● Written instruction: List every television program or stage show named by title in the passage below about Hudson's early career.

● Document segment:

──────

Hudson, 25, has arrived at this point quickly. Her journey has been so fast that her career path is akin to a ride on the Autobahn. Hudson grew up in Chicago, the youngest of three siblings. She worked as a singer on a Disney cruise ship where her co-stars kept up a running dialogue about Broadway musicals and told Hudson that she was destined for the Great White Way. In 2004, she was a contestant on "American Idol" and was told by judge Simon Cowell, on national television: "I think you're out of your depth in this competition." Her jaw dropped in astonishment. (Cowell later ate crow on "Oprah.") The public voted Hudson off. Her friend Fantasia Barrino won.

"I had no agent, no manager after 'American Idol.' I did the 'American Idol' tour and the one thing I did have were my fans, so I was performing for different events. The gay community supported me very well," she says. "They were great."

She worked on her music, and kept busy performing in small venues. And then one day a casting agent in Los Angeles called and asked her to audition for "Dreamgirls."

She had never seen the show and barely knew the music. But she did know about the famous song, the one Holliday sang. In all honesty, Hudson says, she actually thought the name of the character in the show was "Jennifer Holliday."

──────

● Data:
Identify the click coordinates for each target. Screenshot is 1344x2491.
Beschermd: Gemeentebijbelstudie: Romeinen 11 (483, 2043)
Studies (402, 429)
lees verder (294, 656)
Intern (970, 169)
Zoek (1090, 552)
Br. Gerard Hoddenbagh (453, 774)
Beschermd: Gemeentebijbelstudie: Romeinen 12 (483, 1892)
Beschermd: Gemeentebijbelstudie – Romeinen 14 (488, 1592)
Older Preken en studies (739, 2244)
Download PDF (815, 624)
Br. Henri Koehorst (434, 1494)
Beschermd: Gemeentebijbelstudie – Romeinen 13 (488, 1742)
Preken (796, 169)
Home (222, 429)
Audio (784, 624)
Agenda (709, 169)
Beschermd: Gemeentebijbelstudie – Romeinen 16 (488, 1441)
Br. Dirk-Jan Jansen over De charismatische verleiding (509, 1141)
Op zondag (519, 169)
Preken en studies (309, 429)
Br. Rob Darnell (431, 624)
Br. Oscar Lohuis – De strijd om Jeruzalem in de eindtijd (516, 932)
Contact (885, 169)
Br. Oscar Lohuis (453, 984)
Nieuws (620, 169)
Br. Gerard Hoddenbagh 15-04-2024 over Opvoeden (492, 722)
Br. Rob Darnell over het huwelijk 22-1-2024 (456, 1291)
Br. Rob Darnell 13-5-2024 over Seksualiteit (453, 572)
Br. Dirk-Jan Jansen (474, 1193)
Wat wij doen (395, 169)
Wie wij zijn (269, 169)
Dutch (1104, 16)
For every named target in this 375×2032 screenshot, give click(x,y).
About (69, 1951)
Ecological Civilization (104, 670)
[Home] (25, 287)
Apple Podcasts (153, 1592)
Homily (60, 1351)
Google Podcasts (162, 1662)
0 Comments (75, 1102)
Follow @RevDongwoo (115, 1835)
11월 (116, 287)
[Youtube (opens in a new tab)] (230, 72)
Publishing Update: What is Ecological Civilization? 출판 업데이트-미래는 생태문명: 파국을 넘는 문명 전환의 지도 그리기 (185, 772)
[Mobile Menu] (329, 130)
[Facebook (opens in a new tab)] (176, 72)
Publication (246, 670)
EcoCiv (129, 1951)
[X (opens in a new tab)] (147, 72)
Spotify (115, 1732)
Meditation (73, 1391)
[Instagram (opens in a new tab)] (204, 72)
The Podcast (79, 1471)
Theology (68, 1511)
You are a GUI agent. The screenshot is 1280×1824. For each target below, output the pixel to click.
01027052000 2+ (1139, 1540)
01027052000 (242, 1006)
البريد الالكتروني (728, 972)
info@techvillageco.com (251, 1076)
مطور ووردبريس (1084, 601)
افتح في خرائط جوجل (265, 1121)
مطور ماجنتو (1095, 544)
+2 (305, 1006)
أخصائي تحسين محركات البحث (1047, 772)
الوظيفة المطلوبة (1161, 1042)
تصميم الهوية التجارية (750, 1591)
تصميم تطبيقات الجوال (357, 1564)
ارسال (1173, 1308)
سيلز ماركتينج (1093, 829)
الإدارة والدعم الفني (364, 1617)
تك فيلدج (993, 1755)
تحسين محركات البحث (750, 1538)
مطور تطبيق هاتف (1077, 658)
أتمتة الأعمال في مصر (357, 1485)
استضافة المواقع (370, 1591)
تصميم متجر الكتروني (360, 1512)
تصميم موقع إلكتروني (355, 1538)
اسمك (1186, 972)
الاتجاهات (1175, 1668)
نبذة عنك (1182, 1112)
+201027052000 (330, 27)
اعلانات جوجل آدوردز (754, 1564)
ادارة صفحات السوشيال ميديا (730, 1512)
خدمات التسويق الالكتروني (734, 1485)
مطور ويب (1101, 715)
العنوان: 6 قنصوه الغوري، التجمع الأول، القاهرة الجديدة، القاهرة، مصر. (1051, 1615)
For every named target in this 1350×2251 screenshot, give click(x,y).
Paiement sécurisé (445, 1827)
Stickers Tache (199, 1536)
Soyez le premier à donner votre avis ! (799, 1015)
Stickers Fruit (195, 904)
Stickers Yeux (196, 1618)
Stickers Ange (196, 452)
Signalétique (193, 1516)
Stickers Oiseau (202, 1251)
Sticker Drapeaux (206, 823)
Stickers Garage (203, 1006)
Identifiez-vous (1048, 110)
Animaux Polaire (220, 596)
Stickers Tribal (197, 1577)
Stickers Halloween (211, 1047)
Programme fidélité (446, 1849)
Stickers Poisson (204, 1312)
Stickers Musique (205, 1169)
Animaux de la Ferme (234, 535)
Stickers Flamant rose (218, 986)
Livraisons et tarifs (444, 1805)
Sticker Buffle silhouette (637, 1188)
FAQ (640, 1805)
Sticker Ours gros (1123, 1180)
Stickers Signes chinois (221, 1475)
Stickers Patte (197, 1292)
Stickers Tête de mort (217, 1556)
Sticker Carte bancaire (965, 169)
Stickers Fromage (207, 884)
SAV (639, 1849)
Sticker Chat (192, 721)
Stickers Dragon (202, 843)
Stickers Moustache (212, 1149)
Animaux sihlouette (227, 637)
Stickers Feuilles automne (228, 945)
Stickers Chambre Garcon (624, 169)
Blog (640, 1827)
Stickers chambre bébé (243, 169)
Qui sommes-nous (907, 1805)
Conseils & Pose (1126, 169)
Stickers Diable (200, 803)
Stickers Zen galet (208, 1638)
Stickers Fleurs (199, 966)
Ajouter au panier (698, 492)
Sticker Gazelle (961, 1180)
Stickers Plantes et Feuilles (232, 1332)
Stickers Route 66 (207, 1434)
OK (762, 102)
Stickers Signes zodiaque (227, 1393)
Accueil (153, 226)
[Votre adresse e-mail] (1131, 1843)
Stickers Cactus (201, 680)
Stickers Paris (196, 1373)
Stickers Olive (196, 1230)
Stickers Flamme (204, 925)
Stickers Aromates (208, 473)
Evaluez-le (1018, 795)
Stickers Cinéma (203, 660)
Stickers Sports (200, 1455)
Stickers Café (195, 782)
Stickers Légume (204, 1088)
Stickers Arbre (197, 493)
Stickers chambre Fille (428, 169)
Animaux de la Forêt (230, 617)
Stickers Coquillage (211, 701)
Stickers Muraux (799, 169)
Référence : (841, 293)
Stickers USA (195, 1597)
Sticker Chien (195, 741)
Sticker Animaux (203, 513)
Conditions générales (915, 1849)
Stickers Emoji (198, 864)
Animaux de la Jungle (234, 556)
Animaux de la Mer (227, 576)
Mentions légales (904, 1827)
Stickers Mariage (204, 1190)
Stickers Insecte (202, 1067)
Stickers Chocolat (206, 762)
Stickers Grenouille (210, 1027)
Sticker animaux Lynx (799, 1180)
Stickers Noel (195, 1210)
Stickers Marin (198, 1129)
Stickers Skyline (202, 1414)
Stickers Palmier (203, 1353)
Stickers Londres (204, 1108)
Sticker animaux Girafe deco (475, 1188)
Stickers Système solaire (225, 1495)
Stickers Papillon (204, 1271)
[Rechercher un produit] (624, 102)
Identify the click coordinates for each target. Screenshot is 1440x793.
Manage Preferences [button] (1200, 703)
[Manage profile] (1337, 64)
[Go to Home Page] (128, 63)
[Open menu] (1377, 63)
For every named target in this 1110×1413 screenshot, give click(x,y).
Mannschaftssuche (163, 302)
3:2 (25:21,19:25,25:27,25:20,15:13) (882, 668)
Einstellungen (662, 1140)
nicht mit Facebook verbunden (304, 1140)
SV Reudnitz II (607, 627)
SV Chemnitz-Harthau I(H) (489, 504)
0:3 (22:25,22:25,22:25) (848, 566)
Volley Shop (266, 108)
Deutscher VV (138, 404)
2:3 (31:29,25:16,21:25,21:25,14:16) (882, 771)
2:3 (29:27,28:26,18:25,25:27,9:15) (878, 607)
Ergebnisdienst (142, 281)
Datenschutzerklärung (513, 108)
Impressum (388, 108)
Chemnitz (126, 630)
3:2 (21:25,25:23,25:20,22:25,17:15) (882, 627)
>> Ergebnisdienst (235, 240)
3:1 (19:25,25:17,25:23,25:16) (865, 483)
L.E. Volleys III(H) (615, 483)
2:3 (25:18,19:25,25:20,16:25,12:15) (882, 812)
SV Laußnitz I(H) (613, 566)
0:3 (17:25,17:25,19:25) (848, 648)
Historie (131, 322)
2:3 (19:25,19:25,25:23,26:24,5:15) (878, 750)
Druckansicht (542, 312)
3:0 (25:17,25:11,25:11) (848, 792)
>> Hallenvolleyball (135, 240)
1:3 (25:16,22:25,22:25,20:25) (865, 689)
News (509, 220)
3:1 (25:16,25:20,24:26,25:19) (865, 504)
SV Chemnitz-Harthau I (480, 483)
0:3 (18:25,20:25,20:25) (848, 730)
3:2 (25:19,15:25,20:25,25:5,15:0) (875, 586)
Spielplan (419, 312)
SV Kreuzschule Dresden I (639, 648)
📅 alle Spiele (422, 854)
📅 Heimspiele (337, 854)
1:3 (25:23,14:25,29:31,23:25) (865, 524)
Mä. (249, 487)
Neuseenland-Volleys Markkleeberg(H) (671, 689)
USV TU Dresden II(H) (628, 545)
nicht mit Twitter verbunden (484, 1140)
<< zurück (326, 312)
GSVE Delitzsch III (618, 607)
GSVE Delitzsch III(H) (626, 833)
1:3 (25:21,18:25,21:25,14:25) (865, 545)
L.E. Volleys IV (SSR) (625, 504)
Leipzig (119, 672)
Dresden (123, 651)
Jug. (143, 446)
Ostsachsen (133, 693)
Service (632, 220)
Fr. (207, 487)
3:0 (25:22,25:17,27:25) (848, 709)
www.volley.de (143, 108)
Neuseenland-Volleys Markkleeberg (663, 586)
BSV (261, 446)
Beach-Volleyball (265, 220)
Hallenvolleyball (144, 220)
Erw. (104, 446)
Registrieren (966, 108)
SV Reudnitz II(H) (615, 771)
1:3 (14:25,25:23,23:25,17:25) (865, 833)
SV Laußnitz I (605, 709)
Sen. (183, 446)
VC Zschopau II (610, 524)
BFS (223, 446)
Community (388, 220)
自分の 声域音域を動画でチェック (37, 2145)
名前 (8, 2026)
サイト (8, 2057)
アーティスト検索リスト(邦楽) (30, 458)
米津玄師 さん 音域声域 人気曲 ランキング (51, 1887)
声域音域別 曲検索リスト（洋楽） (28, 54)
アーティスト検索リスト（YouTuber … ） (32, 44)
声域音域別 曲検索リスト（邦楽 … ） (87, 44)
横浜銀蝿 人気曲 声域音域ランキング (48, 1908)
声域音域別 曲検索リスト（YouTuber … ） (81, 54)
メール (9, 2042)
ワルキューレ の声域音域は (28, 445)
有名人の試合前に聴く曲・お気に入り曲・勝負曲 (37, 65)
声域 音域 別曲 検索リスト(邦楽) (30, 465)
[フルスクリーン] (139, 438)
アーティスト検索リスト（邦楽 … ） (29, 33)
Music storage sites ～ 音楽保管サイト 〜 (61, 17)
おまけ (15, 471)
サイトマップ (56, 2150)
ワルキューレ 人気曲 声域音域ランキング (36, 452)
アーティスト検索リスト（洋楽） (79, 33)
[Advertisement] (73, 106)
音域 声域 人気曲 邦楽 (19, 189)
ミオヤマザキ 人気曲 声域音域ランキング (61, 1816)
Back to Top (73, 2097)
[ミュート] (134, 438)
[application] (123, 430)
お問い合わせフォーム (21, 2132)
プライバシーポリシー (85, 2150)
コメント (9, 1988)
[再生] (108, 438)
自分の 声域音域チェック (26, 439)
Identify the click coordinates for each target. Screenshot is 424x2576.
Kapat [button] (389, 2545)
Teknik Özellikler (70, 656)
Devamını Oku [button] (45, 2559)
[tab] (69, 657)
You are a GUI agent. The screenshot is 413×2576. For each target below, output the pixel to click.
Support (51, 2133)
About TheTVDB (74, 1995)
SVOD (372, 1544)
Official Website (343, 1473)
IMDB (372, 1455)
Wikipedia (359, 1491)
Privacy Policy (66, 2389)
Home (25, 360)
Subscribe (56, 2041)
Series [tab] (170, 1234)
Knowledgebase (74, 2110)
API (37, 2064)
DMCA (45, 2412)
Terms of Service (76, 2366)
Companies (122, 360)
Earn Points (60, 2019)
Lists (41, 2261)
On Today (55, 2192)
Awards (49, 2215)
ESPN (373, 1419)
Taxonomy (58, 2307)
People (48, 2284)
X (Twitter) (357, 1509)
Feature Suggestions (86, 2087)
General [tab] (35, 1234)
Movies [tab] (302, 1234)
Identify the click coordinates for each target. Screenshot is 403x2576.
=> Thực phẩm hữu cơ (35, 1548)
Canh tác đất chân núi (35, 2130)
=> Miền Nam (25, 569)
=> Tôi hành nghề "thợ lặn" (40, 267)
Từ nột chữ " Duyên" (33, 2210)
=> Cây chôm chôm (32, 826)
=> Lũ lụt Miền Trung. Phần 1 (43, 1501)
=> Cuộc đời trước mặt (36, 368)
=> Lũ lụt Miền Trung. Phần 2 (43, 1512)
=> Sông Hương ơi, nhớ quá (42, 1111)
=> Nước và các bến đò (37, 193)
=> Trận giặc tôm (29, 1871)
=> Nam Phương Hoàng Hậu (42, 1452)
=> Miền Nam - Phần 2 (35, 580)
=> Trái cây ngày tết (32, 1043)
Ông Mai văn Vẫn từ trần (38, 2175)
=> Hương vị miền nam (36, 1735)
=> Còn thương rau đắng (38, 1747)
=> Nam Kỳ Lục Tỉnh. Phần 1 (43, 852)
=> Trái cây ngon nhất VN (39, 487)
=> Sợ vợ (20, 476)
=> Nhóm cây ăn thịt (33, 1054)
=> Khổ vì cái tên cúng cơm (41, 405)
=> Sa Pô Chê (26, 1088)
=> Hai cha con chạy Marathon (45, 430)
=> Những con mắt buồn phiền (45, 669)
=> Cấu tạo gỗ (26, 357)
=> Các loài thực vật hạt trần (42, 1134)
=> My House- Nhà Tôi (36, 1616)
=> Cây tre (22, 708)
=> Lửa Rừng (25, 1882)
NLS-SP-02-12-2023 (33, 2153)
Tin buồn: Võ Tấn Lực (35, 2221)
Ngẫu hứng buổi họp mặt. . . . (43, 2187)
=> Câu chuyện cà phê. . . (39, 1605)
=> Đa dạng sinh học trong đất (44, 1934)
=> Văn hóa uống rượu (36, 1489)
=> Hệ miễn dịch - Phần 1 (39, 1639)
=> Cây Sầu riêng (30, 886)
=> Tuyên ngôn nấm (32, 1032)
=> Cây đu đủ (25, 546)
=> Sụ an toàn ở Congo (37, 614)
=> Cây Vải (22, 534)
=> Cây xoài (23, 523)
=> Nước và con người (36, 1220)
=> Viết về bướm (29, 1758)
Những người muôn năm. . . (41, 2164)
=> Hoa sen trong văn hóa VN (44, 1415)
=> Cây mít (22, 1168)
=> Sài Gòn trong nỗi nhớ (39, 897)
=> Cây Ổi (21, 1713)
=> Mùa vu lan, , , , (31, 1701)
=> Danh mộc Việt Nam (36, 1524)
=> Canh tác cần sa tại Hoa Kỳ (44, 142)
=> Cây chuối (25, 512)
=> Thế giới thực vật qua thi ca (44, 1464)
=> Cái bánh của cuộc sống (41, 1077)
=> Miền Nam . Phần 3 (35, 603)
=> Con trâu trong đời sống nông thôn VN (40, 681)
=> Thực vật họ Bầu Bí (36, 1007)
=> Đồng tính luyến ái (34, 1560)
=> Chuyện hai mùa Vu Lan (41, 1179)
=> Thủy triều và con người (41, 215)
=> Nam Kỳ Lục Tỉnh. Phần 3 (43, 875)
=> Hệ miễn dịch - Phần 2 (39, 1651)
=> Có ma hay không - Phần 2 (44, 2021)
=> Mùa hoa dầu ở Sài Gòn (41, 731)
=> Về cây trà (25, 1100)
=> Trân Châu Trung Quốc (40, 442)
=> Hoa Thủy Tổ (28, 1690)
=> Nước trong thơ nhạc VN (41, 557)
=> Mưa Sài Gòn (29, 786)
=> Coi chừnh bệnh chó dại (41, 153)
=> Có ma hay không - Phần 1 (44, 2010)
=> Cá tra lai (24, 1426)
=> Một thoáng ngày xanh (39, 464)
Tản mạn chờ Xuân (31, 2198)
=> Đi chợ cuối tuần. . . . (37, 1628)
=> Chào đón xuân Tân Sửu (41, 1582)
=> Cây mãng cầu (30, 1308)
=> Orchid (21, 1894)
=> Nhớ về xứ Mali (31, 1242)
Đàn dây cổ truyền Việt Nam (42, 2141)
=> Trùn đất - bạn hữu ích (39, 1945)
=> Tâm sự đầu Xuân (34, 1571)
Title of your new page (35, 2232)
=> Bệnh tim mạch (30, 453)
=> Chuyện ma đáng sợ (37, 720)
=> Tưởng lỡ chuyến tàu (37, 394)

──────

● Response:
- "American Idol"
- "Oprah"
- "Dreamgirls"